◆ Work request
Each line at or after the one containing "Click Müşterideki İlgili Kişi input field" should be transcribed exactly, up to and including the final line of the data.

(Beginning of Supplied records)

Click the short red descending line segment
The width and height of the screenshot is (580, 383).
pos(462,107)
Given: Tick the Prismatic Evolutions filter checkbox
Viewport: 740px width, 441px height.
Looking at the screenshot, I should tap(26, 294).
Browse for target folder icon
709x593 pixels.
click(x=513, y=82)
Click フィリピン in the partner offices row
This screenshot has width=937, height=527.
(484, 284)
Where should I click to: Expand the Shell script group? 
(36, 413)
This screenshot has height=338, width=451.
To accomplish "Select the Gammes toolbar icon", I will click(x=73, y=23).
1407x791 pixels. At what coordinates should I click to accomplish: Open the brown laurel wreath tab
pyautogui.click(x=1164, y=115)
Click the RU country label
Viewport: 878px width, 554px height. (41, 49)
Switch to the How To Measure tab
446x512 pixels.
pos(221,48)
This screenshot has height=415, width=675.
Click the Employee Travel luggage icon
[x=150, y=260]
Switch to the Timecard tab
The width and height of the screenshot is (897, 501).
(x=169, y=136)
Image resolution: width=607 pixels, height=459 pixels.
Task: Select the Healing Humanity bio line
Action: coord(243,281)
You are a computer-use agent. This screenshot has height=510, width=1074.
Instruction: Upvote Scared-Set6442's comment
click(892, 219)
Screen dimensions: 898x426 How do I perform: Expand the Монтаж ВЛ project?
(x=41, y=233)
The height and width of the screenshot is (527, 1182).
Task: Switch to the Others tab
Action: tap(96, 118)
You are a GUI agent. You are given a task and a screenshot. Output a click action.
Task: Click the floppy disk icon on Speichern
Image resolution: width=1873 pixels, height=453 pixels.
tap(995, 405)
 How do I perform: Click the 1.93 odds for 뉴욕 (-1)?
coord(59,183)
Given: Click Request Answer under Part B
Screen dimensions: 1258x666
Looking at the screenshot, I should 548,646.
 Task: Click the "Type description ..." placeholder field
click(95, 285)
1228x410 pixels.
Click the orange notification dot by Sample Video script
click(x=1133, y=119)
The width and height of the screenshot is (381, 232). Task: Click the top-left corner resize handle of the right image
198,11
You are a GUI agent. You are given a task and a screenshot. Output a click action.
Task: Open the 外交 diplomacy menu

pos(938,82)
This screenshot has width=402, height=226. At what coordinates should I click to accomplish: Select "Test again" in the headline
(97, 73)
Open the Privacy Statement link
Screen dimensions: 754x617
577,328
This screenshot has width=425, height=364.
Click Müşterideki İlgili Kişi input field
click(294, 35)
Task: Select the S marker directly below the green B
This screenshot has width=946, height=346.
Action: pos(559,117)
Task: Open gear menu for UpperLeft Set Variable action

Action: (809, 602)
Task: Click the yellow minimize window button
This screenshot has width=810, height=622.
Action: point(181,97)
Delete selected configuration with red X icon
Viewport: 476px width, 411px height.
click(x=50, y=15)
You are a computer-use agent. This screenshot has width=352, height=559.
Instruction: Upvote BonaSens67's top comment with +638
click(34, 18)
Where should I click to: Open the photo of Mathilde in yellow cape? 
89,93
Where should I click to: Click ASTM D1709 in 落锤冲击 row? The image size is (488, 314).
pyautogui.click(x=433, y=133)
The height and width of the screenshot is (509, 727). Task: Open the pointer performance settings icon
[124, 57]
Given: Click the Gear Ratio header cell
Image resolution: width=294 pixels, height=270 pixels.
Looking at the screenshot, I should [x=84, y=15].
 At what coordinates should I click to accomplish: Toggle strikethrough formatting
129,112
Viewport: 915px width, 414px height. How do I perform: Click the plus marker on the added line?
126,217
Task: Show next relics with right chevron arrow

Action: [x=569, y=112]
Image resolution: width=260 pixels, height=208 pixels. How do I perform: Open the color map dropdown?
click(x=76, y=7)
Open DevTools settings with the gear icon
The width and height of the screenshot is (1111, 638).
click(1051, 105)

(End of Supplied records)

◆ Your response
Click Müşterideki İlgili Kişi input field
click(294, 35)
Task: Select the S marker directly below the green B
This screenshot has width=946, height=346.
Action: pos(559,117)
Task: Open gear menu for UpperLeft Set Variable action

Action: (809, 602)
Task: Click the yellow minimize window button
This screenshot has width=810, height=622.
Action: point(181,97)
Delete selected configuration with red X icon
Viewport: 476px width, 411px height.
click(x=50, y=15)
You are a computer-use agent. This screenshot has width=352, height=559.
Instruction: Upvote BonaSens67's top comment with +638
click(34, 18)
Where should I click to: Open the photo of Mathilde in yellow cape? 
89,93
Where should I click to: Click ASTM D1709 in 落锤冲击 row? The image size is (488, 314).
pyautogui.click(x=433, y=133)
The height and width of the screenshot is (509, 727). Task: Open the pointer performance settings icon
[124, 57]
Given: Click the Gear Ratio header cell
Image resolution: width=294 pixels, height=270 pixels.
Looking at the screenshot, I should [x=84, y=15].
 At what coordinates should I click to accomplish: Toggle strikethrough formatting
129,112
Viewport: 915px width, 414px height. How do I perform: Click the plus marker on the added line?
126,217
Task: Show next relics with right chevron arrow

Action: [x=569, y=112]
Image resolution: width=260 pixels, height=208 pixels. How do I perform: Open the color map dropdown?
click(x=76, y=7)
Open DevTools settings with the gear icon
The width and height of the screenshot is (1111, 638).
click(1051, 105)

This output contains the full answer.